What Do We Really Want?
A new study examines the battle between idealized attitudes and those we actually have.
Good news: Our desired attitudes (don’t eat unhealthy things) affects behavior more than our actual attitudes (that looks delicious). | iStock/Choja
If you crave cheesecake, but also want to lose weight, you already understand that sometimes there’s a conflict between your actual attitude and your desired attitude toward the high-calorie dessert. A dieter who loves it might want to love it less.
That discrepancy between actual and desired attitudes is among the topics explored in a paper coauthored by Stanford Graduate School of Business marketing professor S. Christian Wheeler that concludes your desired attitudes can affect your behavior just as much, or more, than your actual attitudes.
Wheeler, a consumer behavior researcher, conducted four studies with other researchers to gauge how people’s actual attitudes and desired attitudes govern their actions. Each study focused on a central question:
If someone says they have a positive attitude toward McDonald’s, does that actually predict that they’re likely to eat there?
Yes, a conclusion that affirmed previous behavioral studies. But that’s not the whole story. If you like McDonald’s but desire to have a negative attitude, that negative desired attitude also predicts your behavior. “We typically look to people’s attitudes to predict behavior,” Wheeler says, “but we may not be accurate if we ignore how people desire to feel about the attitude object.”
If someone supports Hillary Clinton or gay marriage, for example, are they likely to seek out information that affirms their attitude?
Yes, but Wheeler says the study also showed that “people sometimes desire to have different attitudes than what they actually hold.” For example, if you wish you liked Hillary Clinton more than you do, you are likely to seek out favorable information about her, even if your actual attitude is less favorable. “One way to think about the study is that people are deliberately constructing their information environments in order to reach their desired evaluations, which in some cases can mean undermining their actual attitudes.”
If presented with two equally flawed arguments — one which concludes that the death penalty deters crime, and one which concludes it doesn’t — is someone more likely to believe the one that affirms their desired attitudes?
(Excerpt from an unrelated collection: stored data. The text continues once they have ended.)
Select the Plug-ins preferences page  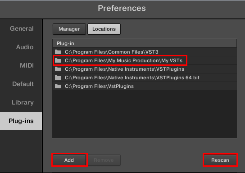click(x=21, y=121)
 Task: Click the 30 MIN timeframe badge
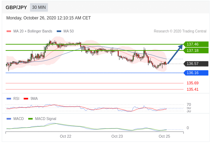coord(39,7)
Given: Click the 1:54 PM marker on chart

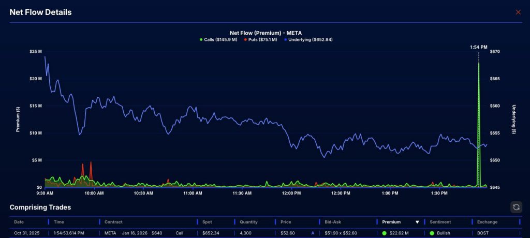Looking at the screenshot, I should 479,47.
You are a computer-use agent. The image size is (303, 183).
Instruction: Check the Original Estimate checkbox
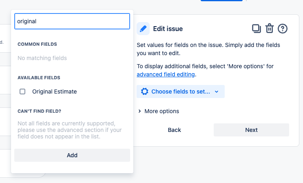(x=22, y=92)
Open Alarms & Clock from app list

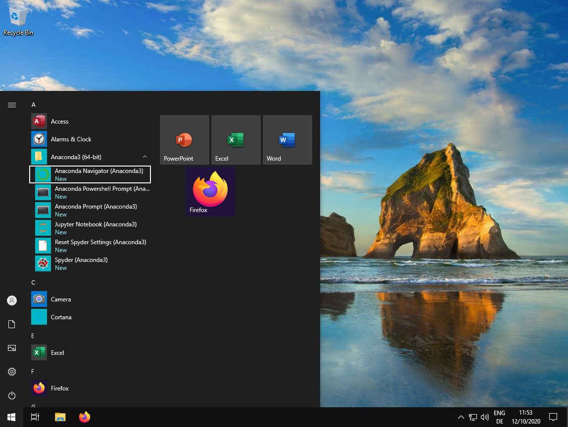click(x=71, y=139)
Yes, according to the study: “Notably, people evaluated information that was consistent with their desired attitudes as more credible than information that was inconsistent with their desired attitudes, and this relationship was stronger as people’s commitment to their desired attitudes increased.” Adds Wheeler: “People can look at the same evidence and evaluate it differently, depending on the attitude they want to have.”
If someone doesn’t like something, in this case coffee, as much as they want to like it, will they try to make it more desirable, such as adding sweeteners and cream?
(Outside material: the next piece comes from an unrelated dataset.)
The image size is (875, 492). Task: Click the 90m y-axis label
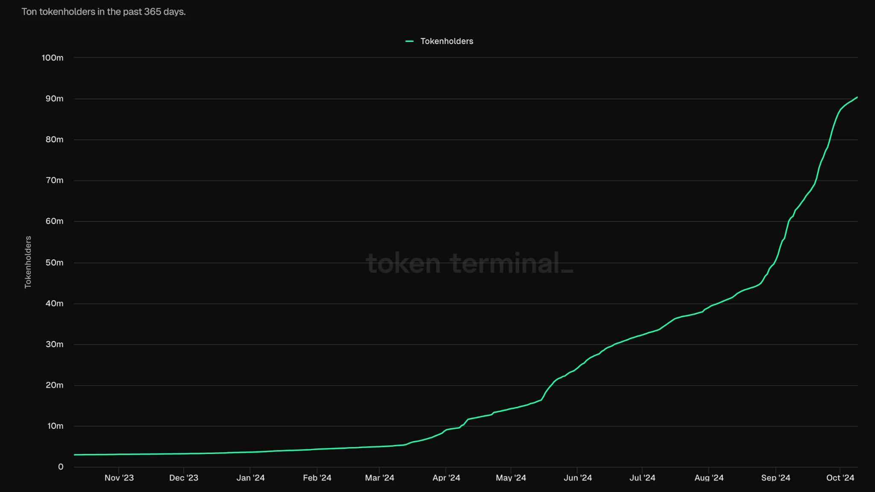click(x=54, y=99)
Yes. “These results may suggest that one way people might pursue their desired attitudes is by attempting to change the attitude object itself.”
“This is more than a rhetorical exercise,” states the paper, which Wheeler coauthored with Kenneth G. DeMarree of the University at Buffalo, Cory J. Clark of Florida State, Pablo Briñol of Spain’s Universidad Autónoma de Madrid, and Richard E. Petty of Ohio State.
“Previous work has shown that discrepancies between actual and desired attitudes cause discomfort,” Wheeler says. “It’s a tension people are motivated to reduce. People don’t like having discrepancies in their attitudes. So we wanted to examine the effects of that. Do people act and think differently because of those discrepancies?”
The results of the four studies pointed to a general conclusion: “We found that people’s desired attitudes predicted [their] behavioral intentions, information seeking, biased information processing, and overt behavior, all above any influence of their actual attitudes. Perhaps surprisingly, overall, desired attitudes were more predictive of these outcomes than were actual attitudes.”
Of course, Wheeler says, reality sometimes trumps desires. You may wish you liked your job more than you do, and you may find ways to make it more palatable, “but maybe your job really is bad.” Or you may want to eat more broccoli because you know it’s good for you, but if you dislike the taste there may be no way to convince yourself to eat it. “There are reality constraints that can limit the extent to which we can shift our actual attitudes, which is why discrepancies can persist,” he says.
How does all that research translate into the consumer marketplace? Wheeler says the first and fourth studies, in particular, underscore the importance of understanding a consumer’s desired attitude toward a product as a way to predict their behavior. And the fourth study suggests that marketers can adapt products to meet consumers’ desired attitudes, or consumers can change their tastes to achieve a desired attitude.
Alcohol and tobacco companies add fruity flavors to their products to appeal to people who want to like their products but don’t like the taste, for example. Also, a consumer’s actual preferences can evolve to match their desired preferences. “You may want to like peaty scotches or hoppy IPAs, but maybe you haven’t yet developed a taste for them,” Wheeler says. “Acquired tastes are examples of when people successfully shift their actual attitudes more in line with their desired attitudes.”